Reproduce the following lines word for word, with nothing changed.

-- Begin Records for processing --

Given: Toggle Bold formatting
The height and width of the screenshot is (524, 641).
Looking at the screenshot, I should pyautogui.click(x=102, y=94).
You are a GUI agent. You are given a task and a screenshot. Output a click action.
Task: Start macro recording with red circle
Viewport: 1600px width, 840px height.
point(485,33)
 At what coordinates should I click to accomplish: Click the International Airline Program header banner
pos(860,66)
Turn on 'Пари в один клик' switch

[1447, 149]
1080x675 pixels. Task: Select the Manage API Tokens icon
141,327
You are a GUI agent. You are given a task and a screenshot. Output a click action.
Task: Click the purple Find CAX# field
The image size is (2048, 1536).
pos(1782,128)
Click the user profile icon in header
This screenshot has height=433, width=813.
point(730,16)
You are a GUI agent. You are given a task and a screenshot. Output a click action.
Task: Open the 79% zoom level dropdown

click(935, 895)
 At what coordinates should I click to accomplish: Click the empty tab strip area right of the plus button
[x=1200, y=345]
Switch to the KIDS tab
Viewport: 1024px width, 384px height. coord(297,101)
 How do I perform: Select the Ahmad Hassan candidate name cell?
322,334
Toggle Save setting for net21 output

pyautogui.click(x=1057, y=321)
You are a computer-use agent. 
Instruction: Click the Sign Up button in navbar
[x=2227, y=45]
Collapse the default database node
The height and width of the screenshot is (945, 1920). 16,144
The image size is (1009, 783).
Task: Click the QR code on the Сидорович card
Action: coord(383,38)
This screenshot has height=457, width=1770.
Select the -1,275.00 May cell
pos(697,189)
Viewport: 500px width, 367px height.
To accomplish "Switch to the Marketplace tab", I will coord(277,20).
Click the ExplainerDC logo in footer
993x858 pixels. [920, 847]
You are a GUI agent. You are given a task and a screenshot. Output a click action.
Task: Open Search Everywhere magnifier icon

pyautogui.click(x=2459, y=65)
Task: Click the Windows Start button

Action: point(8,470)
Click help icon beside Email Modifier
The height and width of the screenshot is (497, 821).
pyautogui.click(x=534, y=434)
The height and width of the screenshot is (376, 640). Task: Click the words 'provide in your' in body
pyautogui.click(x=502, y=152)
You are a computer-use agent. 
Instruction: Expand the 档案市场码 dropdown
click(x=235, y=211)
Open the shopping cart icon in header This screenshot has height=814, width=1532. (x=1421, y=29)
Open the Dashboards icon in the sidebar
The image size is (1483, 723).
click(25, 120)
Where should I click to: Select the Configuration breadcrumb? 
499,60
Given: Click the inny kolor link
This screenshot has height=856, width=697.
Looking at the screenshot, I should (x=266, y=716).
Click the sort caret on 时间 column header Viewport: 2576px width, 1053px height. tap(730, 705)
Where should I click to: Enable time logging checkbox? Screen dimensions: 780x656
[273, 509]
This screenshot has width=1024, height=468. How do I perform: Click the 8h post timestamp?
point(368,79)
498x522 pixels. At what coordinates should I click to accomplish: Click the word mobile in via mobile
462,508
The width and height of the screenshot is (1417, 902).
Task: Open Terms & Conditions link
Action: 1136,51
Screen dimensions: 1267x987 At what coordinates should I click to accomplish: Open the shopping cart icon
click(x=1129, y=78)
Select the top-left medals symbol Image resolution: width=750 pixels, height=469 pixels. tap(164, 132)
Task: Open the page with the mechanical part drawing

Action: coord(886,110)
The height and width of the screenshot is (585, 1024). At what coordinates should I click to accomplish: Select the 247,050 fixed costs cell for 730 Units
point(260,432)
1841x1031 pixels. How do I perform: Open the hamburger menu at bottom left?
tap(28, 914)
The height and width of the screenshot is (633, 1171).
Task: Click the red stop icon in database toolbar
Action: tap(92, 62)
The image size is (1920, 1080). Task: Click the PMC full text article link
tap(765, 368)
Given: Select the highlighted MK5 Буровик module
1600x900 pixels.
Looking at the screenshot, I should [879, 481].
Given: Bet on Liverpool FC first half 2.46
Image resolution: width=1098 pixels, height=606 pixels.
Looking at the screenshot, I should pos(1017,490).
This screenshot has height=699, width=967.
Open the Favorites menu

-- End Records for processing --

__Worked solution__
Given: Toggle Bold formatting
The height and width of the screenshot is (524, 641).
Looking at the screenshot, I should pyautogui.click(x=102, y=94).
You are a GUI agent. You are given a task and a screenshot. Output a click action.
Task: Start macro recording with red circle
Viewport: 1600px width, 840px height.
point(485,33)
 At what coordinates should I click to accomplish: Click the International Airline Program header banner
pos(860,66)
Turn on 'Пари в один клик' switch

[1447, 149]
1080x675 pixels. Task: Select the Manage API Tokens icon
141,327
You are a GUI agent. You are given a task and a screenshot. Output a click action.
Task: Click the purple Find CAX# field
The image size is (2048, 1536).
pos(1782,128)
Click the user profile icon in header
This screenshot has height=433, width=813.
point(730,16)
You are a GUI agent. You are given a task and a screenshot. Output a click action.
Task: Open the 79% zoom level dropdown

click(935, 895)
 At what coordinates should I click to accomplish: Click the empty tab strip area right of the plus button
[x=1200, y=345]
Switch to the KIDS tab
Viewport: 1024px width, 384px height. coord(297,101)
 How do I perform: Select the Ahmad Hassan candidate name cell?
322,334
Toggle Save setting for net21 output

pyautogui.click(x=1057, y=321)
You are a computer-use agent. 
Instruction: Click the Sign Up button in navbar
[x=2227, y=45]
Collapse the default database node
The height and width of the screenshot is (945, 1920). 16,144
The image size is (1009, 783).
Task: Click the QR code on the Сидорович card
Action: coord(383,38)
This screenshot has height=457, width=1770.
Select the -1,275.00 May cell
pos(697,189)
Viewport: 500px width, 367px height.
To accomplish "Switch to the Marketplace tab", I will coord(277,20).
Click the ExplainerDC logo in footer
993x858 pixels. [920, 847]
You are a GUI agent. You are given a task and a screenshot. Output a click action.
Task: Open Search Everywhere magnifier icon

pyautogui.click(x=2459, y=65)
Task: Click the Windows Start button

Action: point(8,470)
Click help icon beside Email Modifier
The height and width of the screenshot is (497, 821).
pyautogui.click(x=534, y=434)
The height and width of the screenshot is (376, 640). Task: Click the words 'provide in your' in body
pyautogui.click(x=502, y=152)
You are a computer-use agent. 
Instruction: Expand the 档案市场码 dropdown
click(x=235, y=211)
Open the shopping cart icon in header This screenshot has height=814, width=1532. (x=1421, y=29)
Open the Dashboards icon in the sidebar
The image size is (1483, 723).
click(25, 120)
Where should I click to: Select the Configuration breadcrumb? 
499,60
Given: Click the inny kolor link
This screenshot has height=856, width=697.
Looking at the screenshot, I should (x=266, y=716).
Click the sort caret on 时间 column header Viewport: 2576px width, 1053px height. tap(730, 705)
Where should I click to: Enable time logging checkbox? Screen dimensions: 780x656
[273, 509]
This screenshot has width=1024, height=468. How do I perform: Click the 8h post timestamp?
point(368,79)
498x522 pixels. At what coordinates should I click to accomplish: Click the word mobile in via mobile
462,508
The width and height of the screenshot is (1417, 902).
Task: Open Terms & Conditions link
Action: 1136,51
Screen dimensions: 1267x987 At what coordinates should I click to accomplish: Open the shopping cart icon
click(x=1129, y=78)
Select the top-left medals symbol Image resolution: width=750 pixels, height=469 pixels. tap(164, 132)
Task: Open the page with the mechanical part drawing

Action: coord(886,110)
The height and width of the screenshot is (585, 1024). At what coordinates should I click to accomplish: Select the 247,050 fixed costs cell for 730 Units
point(260,432)
1841x1031 pixels. How do I perform: Open the hamburger menu at bottom left?
tap(28, 914)
The height and width of the screenshot is (633, 1171).
Task: Click the red stop icon in database toolbar
Action: tap(92, 62)
The image size is (1920, 1080). Task: Click the PMC full text article link
tap(765, 368)
Given: Select the highlighted MK5 Буровик module
1600x900 pixels.
Looking at the screenshot, I should [879, 481].
Given: Bet on Liverpool FC first half 2.46
Image resolution: width=1098 pixels, height=606 pixels.
Looking at the screenshot, I should pos(1017,490).
This screenshot has height=699, width=967.
Open the Favorites menu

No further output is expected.